I had been invited to the shooting of a documentary/commercial being filmed by Jose Cuervo at the legendary Trident restaurant in Sausalito. I was not there at the behest of the Cuervo people, I was there as a guest of the star of the show itself, Bobby Lozoff, former Trident bartender and the legendary inventor of the tequila sunrise. It was the first time in nearly 40 years that Lozoff had set foot back in the Trident.
“I walked out of this place on Dec. 14, 1975, and I haven’t touched another bottle since,” he whispered to me.
The Trident officially closed that day and Lozoff subsequently moved to Hawaii where he opened the Blue Max, a live music nightclub patterned on his incarnation of the Trident (the Trident was reopened in 2012 by Bob Freeman who also owns the Buena Vista in San Francisco).
I knew Lozoff because I had interviewed him back in 2011, first for my Barfly column in the IJ and then for a feature story I wrote for the National Geographic Assignment blog in 2012. Over the years we have kept in touch, but since he lived in Hawaii and I lived here, we had actually never met in person.
Now we stood in the bar of the rechristened Trident and swapped bartender stories while an army of film people swarmed around us. Lozoff is something of a celebrity these days. In the bar and cocktail world it is rare to actually have the inventor of a world-famous cocktail still around, or even identifiable, for that matter. Cocktails come and go, but the really famous tipples are all 75 to 100 years old. Even the Moscow mule, which is all the rage right now, traces its heritage back to the 1940s.
One of the relative newcomers is the tequila sunrise. The name was coined in the 1930s but the drink, as we know it — tequila, orange juice and grenadine — was invented in the early 1970s by Lozoff at the Trident. It’s almost like being able to ask Ian Fleming himself exactly what he meant by “shaken, not stirred.” Regardless of what you think of the drink, there is no denying its far-reaching fame. Movies and rock songs have made use of it. On a recent trip to Paris, I saw the drink on at least two cocktail menus. That kind of fame does not go unnoticed.
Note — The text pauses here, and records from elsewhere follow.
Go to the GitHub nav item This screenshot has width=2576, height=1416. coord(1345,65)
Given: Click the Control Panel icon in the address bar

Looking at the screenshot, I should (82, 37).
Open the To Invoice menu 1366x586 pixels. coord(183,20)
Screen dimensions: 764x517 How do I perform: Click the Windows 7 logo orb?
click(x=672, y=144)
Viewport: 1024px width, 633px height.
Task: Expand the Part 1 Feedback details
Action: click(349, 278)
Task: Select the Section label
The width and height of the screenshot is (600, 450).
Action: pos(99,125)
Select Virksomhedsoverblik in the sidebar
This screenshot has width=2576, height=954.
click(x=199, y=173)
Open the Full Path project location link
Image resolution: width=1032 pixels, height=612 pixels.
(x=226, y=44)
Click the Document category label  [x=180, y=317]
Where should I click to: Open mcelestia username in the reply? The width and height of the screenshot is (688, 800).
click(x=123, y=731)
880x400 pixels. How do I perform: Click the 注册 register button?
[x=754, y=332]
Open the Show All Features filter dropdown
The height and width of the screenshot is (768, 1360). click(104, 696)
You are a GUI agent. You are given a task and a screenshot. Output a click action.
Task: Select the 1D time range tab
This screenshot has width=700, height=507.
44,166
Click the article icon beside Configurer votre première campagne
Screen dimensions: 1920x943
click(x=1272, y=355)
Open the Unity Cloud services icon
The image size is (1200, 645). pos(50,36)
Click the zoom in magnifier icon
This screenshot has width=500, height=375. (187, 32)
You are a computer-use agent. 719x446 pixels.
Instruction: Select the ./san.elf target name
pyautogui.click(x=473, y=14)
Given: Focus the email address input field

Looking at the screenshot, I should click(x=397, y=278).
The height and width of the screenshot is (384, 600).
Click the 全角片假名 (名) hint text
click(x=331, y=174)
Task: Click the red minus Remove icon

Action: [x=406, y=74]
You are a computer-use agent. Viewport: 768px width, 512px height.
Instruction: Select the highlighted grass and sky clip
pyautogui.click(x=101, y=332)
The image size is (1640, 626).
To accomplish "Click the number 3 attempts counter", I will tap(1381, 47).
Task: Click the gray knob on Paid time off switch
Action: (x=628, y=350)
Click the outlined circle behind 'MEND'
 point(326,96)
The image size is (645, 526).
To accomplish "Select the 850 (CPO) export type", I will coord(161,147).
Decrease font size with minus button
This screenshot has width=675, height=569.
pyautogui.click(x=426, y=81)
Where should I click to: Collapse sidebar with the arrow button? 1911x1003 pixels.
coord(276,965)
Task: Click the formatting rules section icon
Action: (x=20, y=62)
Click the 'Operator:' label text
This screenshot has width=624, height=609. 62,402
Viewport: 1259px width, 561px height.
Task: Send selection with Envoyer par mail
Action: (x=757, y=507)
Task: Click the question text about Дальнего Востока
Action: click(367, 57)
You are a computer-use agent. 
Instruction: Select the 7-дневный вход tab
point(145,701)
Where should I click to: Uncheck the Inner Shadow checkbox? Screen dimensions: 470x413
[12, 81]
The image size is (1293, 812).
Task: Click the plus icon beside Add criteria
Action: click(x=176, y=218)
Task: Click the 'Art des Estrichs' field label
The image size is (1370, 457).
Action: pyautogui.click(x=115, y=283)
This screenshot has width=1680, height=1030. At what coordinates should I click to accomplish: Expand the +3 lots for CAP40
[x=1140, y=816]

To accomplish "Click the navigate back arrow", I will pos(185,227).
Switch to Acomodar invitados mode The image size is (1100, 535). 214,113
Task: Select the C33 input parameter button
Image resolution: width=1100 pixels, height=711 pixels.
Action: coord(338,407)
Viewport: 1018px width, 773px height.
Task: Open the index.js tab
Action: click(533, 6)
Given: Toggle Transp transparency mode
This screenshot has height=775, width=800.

Jose Cuervo tequila has used the drink twice to promote its product — once in the 1970s and again recently in a television ad using the Rolling Stones’ 1972 tour as a backdrop. It was Lozoff himself who introduced Cuervo to the Stones at the Trident in 1972.
The first time around Cuervo neglected to mention Lozoff. This time around the company appears to be more than making up for it.
“We’re almost ready for you,” a pretty film assistant said, interrupting Lozoff as he pointed out the espresso bar that he helped build more than 40 years ago.
“They want me to make 10 or so fancy cocktails,” he tells me. “Why don’t you do it?”
The Cuervo people want none of that.
“I’m just an old hippie bartender,” he said, declining. “In my day it was, ‘You’re not ready [to order]?’ Next!” he said pointing to an invisible patron.
It might have been 40 years ago, but Lozoff is still a bartender at heart. He’ll be the first to admit that he doesn’t particularly care for grenadine; he calls it a name unfitting for a newspaper. But as any real bartender will tell you, what the customer wants is what the customer gets, and back then grenadine ruled the day. Lozoff prefers a sunrise with crème de cassis, a black currant liqueur, but he acknowledges that the drink is prettier with grenadine. He also adds that “making it with both” is optimum. The new Trident agrees, featuring that version on its menu. As for Cuervo and the Stones’ preferences, we will simply have to wait and see.
The last I saw of Lozoff, assistants were powdering his face for a close-up. Forty years later he’s finally getting his due. Better late than never.